Congo

Tiny rebel army grabs land 'the size of France'. What's going on?

by Avaaz Team - posted 22 November 2012 13:21
M23 rebel soldiers celebrate seizure of Goma in eastern DRC
M23 soldiers celebrate in Goma (AFP/Getty)

In days, a tiny rebel army – comprising just a few thousand men – has grabbed an area of land in the Democratic Republic of Congo almost the size of France. After government forces, along with UN peacekeepers, put up almost no resistance to the rebel advance, President Joseph Kabila has been forced into a humiliating climbdown. He's promised to "look into" the grievances of the rebels, after previously vowing not to negotiate with them.

Meanwhile, the leaders of the M23 rebel group have declared their intent to march all the way to the country's capital, Kinshasa – a distance equivalent to the journey from Berlin to Moscow.

How has this happened?

For a start, you need to understand how this conflict has swelled in recent months – and the motives of Rwanda, M23's key backers.

But there's a bigger picture. For decades, eastern Congo has been the site of intense fighting between different militias, keen to get their hands on the region's vast mineral wealth. Caught in the middle, residents have suffered unimaginably: hundreds of thousands have been killed, raped, tortured and displaced, and many children have been forced to fight. The appalling crimes committed on all sides (including by the Congolese army and even some so-called UN peacekeepers) have been well documented. But the international community's failure is perhaps the most shaming aspect of all of this.

Writing in the Guardian, Michael Deibert lays out the background to this latest crisis, arguing that the 2009 Congo peace deal, backed by the UN and western governments, was "a false accord, leaving the people of DRC at the mercy of their tormentors":

Far from a road to Damascus moment, the agreement was rather a modus vivendi by cunning, ruthless political operators.

[DRC President] Kabila, re-elected in a highly controversial 2011 ballot, has fashioned a government that is in many ways a younger, more sophisticated version of his father's [the former DRC president Laurent Kabila]. Relying on a narrow circle of trusted individuals and a network of international alliances, Kabila's power is built on patronage rather than a political base...

Across the border, Rwandan President Paul Kagame, for so long a darling of western donors and development workers, has for many years presided over a tight-lidded dictatorship where government critics meet either death...exile.. or both.

As a number of people (myself included) warned at the time, the peace deal as implemented was a marriage of convenience destined for a nasty divorce. Unfortunately, the international community itself gave an additional seal of approval when, against the advice of their own Office of Legal Affairs, UN forces backed Congo's army as the latter launched Operation Kimia II ("Quiet" in Swahili) in March 2009 against the FDLR [another rebel group, many of whom are part of today's conflict].

According to one investigation, between January and September 2009 more than 1,400 civilians were slain in the provinces of North and South Kivu, at least 701 by the FDLR and the rest by Congolese and Rwandan government-allied forces. Over the same period in the same provinces, over 7,500 women and girls were raped and over 900,000 people forced to flee their homes...

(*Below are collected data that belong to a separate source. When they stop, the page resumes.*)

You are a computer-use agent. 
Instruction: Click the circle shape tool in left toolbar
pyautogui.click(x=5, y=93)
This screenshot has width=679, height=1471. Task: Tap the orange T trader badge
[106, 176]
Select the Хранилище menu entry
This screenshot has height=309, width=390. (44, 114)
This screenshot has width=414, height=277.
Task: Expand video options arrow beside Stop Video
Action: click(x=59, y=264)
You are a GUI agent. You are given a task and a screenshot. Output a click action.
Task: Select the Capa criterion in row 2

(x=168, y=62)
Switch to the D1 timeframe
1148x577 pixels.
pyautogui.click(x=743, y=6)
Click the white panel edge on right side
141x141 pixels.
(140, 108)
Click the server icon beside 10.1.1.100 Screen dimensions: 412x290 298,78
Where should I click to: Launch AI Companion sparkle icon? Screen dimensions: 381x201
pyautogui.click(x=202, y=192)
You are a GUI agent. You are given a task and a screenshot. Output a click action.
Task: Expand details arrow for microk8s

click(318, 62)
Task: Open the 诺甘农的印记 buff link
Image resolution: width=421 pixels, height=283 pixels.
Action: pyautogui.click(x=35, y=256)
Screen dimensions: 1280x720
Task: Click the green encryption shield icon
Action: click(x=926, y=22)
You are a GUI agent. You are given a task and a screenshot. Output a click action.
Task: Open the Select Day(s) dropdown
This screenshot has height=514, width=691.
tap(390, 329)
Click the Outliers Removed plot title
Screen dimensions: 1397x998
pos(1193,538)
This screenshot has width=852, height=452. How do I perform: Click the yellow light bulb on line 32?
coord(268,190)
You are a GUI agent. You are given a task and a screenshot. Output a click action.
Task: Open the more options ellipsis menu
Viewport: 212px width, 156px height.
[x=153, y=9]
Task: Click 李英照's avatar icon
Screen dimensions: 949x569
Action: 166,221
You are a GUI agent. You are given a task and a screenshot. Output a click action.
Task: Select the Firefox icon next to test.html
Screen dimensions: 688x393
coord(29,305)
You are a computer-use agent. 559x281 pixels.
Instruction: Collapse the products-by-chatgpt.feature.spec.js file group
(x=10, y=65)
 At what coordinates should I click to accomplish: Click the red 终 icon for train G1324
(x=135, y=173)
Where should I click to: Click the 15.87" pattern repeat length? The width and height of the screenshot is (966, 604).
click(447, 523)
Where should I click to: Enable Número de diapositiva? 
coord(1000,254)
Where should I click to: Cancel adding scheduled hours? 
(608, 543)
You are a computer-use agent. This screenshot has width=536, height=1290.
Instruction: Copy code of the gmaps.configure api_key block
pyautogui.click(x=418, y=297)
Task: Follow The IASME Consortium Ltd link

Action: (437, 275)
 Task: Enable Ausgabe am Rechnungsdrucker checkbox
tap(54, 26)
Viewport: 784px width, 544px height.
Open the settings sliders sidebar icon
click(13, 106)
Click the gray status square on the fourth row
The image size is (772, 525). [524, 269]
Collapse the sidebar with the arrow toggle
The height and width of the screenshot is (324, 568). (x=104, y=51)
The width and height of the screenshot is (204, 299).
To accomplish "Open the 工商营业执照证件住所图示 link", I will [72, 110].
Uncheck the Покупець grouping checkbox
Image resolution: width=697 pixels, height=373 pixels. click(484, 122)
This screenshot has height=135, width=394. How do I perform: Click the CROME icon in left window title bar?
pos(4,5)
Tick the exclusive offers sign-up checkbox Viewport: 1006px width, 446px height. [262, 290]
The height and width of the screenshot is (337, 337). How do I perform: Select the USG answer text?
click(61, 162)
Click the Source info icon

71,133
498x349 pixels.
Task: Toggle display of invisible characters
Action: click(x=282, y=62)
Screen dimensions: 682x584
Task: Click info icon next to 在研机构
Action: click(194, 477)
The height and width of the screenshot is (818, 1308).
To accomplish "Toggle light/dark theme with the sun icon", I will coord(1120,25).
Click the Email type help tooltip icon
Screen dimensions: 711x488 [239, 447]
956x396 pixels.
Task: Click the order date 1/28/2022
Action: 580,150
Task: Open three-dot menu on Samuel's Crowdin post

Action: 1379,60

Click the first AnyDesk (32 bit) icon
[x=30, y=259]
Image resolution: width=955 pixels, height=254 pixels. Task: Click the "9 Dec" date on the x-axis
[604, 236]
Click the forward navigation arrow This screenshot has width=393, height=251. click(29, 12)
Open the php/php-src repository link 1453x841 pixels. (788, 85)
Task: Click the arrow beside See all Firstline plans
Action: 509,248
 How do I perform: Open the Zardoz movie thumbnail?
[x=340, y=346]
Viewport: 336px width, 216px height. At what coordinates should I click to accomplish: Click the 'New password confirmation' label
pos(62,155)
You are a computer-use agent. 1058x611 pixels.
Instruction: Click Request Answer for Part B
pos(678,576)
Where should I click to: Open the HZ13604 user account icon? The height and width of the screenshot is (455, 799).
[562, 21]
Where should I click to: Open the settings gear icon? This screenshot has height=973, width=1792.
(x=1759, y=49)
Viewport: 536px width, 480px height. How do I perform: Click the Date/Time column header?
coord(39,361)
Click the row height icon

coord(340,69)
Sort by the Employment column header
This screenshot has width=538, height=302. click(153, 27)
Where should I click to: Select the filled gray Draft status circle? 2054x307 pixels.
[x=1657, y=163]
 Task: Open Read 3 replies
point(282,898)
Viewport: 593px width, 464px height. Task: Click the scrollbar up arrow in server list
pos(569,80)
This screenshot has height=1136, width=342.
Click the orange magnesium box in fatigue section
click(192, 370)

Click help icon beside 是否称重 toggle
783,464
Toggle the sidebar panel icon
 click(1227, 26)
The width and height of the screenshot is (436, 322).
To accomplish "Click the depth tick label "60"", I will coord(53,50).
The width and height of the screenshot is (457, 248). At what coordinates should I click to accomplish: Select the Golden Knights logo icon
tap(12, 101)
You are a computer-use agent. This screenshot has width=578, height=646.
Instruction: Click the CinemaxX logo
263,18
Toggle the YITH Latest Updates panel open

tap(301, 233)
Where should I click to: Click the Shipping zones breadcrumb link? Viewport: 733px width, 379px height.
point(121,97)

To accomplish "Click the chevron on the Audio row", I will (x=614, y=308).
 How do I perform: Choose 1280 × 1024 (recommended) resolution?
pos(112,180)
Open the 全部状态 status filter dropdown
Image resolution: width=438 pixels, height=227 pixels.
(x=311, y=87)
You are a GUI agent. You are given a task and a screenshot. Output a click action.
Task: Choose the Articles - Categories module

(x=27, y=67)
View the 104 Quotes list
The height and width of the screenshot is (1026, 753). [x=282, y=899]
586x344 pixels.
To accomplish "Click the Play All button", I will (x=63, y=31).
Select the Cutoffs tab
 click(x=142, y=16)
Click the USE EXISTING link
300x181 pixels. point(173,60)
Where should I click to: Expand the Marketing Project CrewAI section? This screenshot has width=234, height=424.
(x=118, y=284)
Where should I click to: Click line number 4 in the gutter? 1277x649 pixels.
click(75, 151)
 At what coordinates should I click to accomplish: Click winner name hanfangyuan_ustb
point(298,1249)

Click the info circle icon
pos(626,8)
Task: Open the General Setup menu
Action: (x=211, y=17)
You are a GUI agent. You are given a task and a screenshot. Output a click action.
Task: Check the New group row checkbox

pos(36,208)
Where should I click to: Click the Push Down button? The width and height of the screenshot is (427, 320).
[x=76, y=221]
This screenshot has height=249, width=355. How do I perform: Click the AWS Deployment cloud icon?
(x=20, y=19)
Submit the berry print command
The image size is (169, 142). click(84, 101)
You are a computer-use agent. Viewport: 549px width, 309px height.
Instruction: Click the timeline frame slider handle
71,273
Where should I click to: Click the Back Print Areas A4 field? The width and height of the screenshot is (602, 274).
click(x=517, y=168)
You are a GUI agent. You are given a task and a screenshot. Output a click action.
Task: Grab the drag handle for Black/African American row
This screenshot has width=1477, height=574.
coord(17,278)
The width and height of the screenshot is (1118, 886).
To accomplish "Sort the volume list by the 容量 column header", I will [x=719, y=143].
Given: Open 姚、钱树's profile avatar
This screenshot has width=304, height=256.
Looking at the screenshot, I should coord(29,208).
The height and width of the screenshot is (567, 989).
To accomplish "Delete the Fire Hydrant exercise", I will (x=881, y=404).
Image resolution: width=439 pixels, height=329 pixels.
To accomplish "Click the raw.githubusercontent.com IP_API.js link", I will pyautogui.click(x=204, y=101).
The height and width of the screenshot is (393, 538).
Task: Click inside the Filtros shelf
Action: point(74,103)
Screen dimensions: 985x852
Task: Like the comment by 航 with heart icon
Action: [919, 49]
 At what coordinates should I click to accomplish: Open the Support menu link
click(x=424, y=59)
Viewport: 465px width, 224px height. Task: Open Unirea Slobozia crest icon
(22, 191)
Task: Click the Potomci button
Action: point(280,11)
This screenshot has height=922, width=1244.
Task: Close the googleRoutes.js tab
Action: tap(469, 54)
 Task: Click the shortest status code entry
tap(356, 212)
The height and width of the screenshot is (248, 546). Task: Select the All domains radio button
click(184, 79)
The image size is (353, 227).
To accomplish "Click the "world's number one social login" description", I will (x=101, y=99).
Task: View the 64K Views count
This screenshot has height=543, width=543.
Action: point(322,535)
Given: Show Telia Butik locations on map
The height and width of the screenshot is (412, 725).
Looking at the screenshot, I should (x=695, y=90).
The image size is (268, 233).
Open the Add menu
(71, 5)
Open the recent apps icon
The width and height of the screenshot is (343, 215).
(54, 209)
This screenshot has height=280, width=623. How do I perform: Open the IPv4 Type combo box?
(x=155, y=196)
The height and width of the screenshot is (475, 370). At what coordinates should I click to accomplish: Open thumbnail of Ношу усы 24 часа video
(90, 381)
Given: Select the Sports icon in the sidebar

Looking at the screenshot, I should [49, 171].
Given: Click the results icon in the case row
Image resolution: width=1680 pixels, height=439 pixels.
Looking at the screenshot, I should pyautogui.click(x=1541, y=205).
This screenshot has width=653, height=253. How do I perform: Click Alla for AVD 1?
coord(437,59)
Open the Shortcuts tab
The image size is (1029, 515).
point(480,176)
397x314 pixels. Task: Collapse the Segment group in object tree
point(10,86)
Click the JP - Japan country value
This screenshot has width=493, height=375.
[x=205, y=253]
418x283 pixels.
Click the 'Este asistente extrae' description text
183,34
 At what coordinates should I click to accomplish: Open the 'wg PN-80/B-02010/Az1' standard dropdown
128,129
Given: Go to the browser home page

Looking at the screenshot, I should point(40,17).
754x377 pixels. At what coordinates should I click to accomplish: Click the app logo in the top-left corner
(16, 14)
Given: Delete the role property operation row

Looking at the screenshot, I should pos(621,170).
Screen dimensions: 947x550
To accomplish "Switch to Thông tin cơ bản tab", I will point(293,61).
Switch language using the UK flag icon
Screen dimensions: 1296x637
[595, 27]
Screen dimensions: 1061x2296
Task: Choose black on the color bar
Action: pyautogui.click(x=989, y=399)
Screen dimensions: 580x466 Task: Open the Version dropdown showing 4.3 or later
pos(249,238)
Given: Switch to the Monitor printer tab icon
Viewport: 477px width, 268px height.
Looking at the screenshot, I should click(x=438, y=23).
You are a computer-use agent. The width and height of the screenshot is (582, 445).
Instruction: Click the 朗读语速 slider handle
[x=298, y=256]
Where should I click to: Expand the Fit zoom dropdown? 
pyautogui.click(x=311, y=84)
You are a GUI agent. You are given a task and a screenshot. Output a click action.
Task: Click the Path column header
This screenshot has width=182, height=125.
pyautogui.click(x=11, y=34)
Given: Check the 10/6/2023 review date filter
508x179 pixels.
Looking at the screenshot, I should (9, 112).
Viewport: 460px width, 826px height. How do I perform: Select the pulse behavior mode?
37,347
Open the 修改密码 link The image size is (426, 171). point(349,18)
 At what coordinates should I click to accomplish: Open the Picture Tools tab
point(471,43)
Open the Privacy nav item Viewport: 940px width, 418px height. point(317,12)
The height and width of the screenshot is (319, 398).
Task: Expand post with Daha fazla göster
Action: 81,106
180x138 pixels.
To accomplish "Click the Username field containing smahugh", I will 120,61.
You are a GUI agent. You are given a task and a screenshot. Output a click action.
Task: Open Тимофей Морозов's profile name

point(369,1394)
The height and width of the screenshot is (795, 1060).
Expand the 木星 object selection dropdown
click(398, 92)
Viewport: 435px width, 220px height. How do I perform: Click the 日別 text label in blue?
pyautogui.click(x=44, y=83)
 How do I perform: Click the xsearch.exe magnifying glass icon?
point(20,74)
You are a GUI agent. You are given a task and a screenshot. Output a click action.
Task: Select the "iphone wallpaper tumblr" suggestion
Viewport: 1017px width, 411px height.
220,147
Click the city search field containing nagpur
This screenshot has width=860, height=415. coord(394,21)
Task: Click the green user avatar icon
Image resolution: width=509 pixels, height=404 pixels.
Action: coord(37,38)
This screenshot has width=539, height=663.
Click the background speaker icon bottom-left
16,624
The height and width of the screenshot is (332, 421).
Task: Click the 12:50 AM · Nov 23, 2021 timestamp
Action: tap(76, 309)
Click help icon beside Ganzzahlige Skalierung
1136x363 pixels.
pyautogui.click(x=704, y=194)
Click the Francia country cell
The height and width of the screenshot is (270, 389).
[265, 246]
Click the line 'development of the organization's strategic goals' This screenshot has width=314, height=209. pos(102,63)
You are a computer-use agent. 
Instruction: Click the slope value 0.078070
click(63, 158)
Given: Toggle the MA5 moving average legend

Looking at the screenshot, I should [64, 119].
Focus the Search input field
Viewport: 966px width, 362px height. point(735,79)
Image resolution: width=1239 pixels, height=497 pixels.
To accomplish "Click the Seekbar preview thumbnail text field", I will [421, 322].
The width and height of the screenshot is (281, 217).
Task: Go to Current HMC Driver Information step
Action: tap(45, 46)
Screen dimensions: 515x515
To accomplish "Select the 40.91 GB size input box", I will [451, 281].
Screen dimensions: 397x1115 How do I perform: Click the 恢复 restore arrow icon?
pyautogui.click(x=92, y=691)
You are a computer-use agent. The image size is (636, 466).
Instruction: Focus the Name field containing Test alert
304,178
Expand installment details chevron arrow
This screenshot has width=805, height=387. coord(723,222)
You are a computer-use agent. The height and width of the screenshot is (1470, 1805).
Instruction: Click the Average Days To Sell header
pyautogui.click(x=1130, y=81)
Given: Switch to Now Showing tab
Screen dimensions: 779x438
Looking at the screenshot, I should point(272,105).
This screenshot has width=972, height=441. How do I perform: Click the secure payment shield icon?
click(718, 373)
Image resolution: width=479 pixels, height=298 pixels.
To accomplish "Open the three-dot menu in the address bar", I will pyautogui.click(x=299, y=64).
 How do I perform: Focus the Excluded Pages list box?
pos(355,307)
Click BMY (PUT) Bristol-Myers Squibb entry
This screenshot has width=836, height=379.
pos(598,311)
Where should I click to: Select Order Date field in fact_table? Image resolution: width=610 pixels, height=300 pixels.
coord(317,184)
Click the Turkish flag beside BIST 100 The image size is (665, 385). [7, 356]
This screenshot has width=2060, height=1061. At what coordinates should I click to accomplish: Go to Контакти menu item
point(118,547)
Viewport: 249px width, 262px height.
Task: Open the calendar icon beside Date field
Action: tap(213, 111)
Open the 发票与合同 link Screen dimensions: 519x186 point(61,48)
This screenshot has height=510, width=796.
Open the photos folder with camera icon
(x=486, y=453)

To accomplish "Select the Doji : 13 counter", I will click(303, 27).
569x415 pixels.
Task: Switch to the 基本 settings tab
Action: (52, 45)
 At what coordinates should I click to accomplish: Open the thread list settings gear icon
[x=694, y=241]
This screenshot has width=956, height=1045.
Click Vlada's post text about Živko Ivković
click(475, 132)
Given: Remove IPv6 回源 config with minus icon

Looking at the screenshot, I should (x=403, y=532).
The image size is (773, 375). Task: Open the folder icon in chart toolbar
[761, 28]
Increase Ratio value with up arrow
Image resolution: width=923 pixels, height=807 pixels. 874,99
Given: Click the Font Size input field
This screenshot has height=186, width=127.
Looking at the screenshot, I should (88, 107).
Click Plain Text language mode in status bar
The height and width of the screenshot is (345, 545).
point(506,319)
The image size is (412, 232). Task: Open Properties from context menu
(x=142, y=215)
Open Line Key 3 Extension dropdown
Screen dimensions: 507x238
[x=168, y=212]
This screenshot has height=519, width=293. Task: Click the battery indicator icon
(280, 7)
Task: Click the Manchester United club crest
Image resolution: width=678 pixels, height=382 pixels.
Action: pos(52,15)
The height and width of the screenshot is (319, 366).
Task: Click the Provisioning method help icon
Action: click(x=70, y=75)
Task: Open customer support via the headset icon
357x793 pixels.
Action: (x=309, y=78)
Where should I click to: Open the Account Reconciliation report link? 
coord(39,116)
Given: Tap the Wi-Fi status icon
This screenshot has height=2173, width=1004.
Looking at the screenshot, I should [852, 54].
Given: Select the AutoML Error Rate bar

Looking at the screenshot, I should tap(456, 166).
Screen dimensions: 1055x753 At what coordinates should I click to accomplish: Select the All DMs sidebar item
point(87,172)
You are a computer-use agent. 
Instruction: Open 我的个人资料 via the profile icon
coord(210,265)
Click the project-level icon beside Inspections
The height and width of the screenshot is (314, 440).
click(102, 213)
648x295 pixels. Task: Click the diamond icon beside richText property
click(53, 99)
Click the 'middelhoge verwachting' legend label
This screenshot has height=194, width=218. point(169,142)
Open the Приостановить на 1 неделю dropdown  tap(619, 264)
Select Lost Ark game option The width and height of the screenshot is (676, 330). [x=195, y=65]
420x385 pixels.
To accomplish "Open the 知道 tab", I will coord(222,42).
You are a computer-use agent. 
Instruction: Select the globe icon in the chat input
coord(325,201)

The approach of the international community thus far, both in exercising its mandate to protect civilian lives in Congo and in holding the outside supporters of Congo's rebel groups to task, has thus far proved woefully insufficient.

Many people must have asked themselves, as they watched the tiny rebel army this week sweep into Goma, regional capital of eastern Congo and home to up to 1 million people: why aren't the government and the UN troops stationed there doing more to stop this? The answer is partly that the UN mandate did not permit it. It is partly that if they had resisted it would have caused much more bloodshed, much more loss of civilian life in a heavily populated area which has already suffered so much.

It is also partly that the so-called authorities have failed this region so badly, the government and rule of law has been so absent for so long, that there was probably little they could have done, even if they had wanted to.

Diebert continues:

As word of Goma's fall spread throughout Congo, reaction was immediate. Buildings belonging to Kabila's political party – with many Congolese accusing the president of caving in to the Rwandans – were burned in the cities of Kisangani and Bunia, and UN buildings were pelted by stones in the latter town.

The fall of Goma may prove a defining moment, for both the Congolese government and for the gulf between the actions and the words of the international community in the Democratic Republic of Congo.